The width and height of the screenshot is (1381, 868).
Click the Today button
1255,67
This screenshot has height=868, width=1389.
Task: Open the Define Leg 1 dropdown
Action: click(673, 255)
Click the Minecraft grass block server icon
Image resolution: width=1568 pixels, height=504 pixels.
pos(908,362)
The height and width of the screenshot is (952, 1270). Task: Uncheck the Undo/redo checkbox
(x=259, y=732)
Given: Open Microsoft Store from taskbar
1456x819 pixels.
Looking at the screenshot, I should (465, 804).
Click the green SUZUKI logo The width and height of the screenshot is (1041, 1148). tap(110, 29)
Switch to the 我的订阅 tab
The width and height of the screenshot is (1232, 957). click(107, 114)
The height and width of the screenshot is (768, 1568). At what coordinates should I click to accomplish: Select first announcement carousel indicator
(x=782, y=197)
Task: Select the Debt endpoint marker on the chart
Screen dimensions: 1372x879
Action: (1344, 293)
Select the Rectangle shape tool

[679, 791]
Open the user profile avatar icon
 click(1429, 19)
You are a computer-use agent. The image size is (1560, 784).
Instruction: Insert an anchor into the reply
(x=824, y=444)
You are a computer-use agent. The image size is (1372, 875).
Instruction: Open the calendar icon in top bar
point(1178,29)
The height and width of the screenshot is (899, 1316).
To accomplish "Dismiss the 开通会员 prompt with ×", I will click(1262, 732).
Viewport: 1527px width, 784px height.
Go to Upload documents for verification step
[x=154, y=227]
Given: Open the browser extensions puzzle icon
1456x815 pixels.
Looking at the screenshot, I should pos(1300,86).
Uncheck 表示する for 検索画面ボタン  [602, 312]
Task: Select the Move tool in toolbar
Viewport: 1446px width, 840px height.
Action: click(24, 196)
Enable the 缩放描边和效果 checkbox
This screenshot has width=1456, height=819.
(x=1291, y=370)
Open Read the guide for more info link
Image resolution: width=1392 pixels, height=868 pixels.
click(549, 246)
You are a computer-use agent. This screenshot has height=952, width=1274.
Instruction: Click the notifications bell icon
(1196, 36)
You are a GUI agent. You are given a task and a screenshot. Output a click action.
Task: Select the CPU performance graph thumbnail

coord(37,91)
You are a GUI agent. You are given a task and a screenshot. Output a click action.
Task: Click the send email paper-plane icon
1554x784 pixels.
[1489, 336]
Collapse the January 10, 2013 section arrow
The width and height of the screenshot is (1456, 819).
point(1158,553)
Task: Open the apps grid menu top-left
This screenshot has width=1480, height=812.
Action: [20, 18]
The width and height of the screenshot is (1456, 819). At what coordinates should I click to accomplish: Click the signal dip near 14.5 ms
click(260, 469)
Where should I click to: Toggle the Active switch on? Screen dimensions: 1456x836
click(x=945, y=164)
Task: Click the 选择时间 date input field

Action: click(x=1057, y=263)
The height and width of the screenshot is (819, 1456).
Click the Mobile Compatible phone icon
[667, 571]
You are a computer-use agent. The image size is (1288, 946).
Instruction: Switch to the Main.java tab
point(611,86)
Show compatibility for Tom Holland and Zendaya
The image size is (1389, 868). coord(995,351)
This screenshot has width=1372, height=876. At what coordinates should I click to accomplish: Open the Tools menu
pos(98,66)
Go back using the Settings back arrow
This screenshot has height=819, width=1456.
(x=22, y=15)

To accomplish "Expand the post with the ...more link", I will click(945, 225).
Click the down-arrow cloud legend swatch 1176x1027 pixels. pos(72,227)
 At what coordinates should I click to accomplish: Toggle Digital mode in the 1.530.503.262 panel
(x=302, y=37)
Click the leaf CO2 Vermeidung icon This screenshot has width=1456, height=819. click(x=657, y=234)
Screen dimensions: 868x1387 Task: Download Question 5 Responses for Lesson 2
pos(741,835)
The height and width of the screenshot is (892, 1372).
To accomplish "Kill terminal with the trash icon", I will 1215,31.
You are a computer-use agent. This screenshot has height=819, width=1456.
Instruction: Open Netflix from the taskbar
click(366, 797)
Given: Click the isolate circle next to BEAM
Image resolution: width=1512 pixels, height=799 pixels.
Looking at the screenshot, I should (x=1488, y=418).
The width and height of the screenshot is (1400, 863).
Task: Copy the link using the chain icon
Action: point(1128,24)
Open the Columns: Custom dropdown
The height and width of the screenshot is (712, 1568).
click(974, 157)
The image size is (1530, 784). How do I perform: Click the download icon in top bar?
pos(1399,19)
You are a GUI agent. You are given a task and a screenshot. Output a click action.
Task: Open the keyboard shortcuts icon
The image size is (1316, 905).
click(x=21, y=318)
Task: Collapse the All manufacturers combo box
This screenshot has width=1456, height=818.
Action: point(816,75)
==============================
Requirement: Everything in the listing should be set down again exactly.

Solution below:
The width and height of the screenshot is (1381, 868).
Click the Today button
1255,67
This screenshot has height=868, width=1389.
Task: Open the Define Leg 1 dropdown
Action: click(673, 255)
Click the Minecraft grass block server icon
Image resolution: width=1568 pixels, height=504 pixels.
pos(908,362)
The height and width of the screenshot is (952, 1270). Task: Uncheck the Undo/redo checkbox
(x=259, y=732)
Given: Open Microsoft Store from taskbar
1456x819 pixels.
Looking at the screenshot, I should (465, 804).
Click the green SUZUKI logo The width and height of the screenshot is (1041, 1148). tap(110, 29)
Switch to the 我的订阅 tab
The width and height of the screenshot is (1232, 957). click(107, 114)
The height and width of the screenshot is (768, 1568). At what coordinates should I click to accomplish: Select first announcement carousel indicator
(x=782, y=197)
Task: Select the Debt endpoint marker on the chart
Screen dimensions: 1372x879
Action: (1344, 293)
Select the Rectangle shape tool

[679, 791]
Open the user profile avatar icon
 click(1429, 19)
You are a computer-use agent. The image size is (1560, 784).
Instruction: Insert an anchor into the reply
(x=824, y=444)
You are a computer-use agent. The image size is (1372, 875).
Instruction: Open the calendar icon in top bar
point(1178,29)
The height and width of the screenshot is (899, 1316).
To accomplish "Dismiss the 开通会员 prompt with ×", I will click(1262, 732).
Viewport: 1527px width, 784px height.
Go to Upload documents for verification step
[x=154, y=227]
Given: Open the browser extensions puzzle icon
1456x815 pixels.
Looking at the screenshot, I should pos(1300,86).
Uncheck 表示する for 検索画面ボタン  [602, 312]
Task: Select the Move tool in toolbar
Viewport: 1446px width, 840px height.
Action: click(24, 196)
Enable the 缩放描边和效果 checkbox
This screenshot has width=1456, height=819.
(x=1291, y=370)
Open Read the guide for more info link
Image resolution: width=1392 pixels, height=868 pixels.
click(549, 246)
You are a computer-use agent. This screenshot has height=952, width=1274.
Instruction: Click the notifications bell icon
(1196, 36)
You are a GUI agent. You are given a task and a screenshot. Output a click action.
Task: Select the CPU performance graph thumbnail

coord(37,91)
You are a GUI agent. You are given a task and a screenshot. Output a click action.
Task: Click the send email paper-plane icon
1554x784 pixels.
[1489, 336]
Collapse the January 10, 2013 section arrow
The width and height of the screenshot is (1456, 819).
point(1158,553)
Task: Open the apps grid menu top-left
This screenshot has width=1480, height=812.
Action: [20, 18]
The width and height of the screenshot is (1456, 819). At what coordinates should I click to accomplish: Click the signal dip near 14.5 ms
click(260, 469)
Where should I click to: Toggle the Active switch on? Screen dimensions: 1456x836
click(x=945, y=164)
Task: Click the 选择时间 date input field

Action: click(x=1057, y=263)
The height and width of the screenshot is (819, 1456).
Click the Mobile Compatible phone icon
[667, 571]
You are a computer-use agent. The image size is (1288, 946).
Instruction: Switch to the Main.java tab
point(611,86)
Show compatibility for Tom Holland and Zendaya
The image size is (1389, 868). coord(995,351)
This screenshot has width=1372, height=876. At what coordinates should I click to accomplish: Open the Tools menu
pos(98,66)
Go back using the Settings back arrow
This screenshot has height=819, width=1456.
(x=22, y=15)

To accomplish "Expand the post with the ...more link", I will click(945, 225).
Click the down-arrow cloud legend swatch 1176x1027 pixels. pos(72,227)
 At what coordinates should I click to accomplish: Toggle Digital mode in the 1.530.503.262 panel
(x=302, y=37)
Click the leaf CO2 Vermeidung icon This screenshot has width=1456, height=819. click(x=657, y=234)
Screen dimensions: 868x1387 Task: Download Question 5 Responses for Lesson 2
pos(741,835)
The height and width of the screenshot is (892, 1372).
To accomplish "Kill terminal with the trash icon", I will 1215,31.
You are a computer-use agent. This screenshot has height=819, width=1456.
Instruction: Open Netflix from the taskbar
click(366, 797)
Given: Click the isolate circle next to BEAM
Image resolution: width=1512 pixels, height=799 pixels.
Looking at the screenshot, I should (x=1488, y=418).
The width and height of the screenshot is (1400, 863).
Task: Copy the link using the chain icon
Action: point(1128,24)
Open the Columns: Custom dropdown
The height and width of the screenshot is (712, 1568).
click(974, 157)
The image size is (1530, 784). How do I perform: Click the download icon in top bar?
pos(1399,19)
You are a GUI agent. You are given a task and a screenshot. Output a click action.
Task: Open the keyboard shortcuts icon
The image size is (1316, 905).
click(x=21, y=318)
Task: Collapse the All manufacturers combo box
This screenshot has width=1456, height=818.
Action: point(816,75)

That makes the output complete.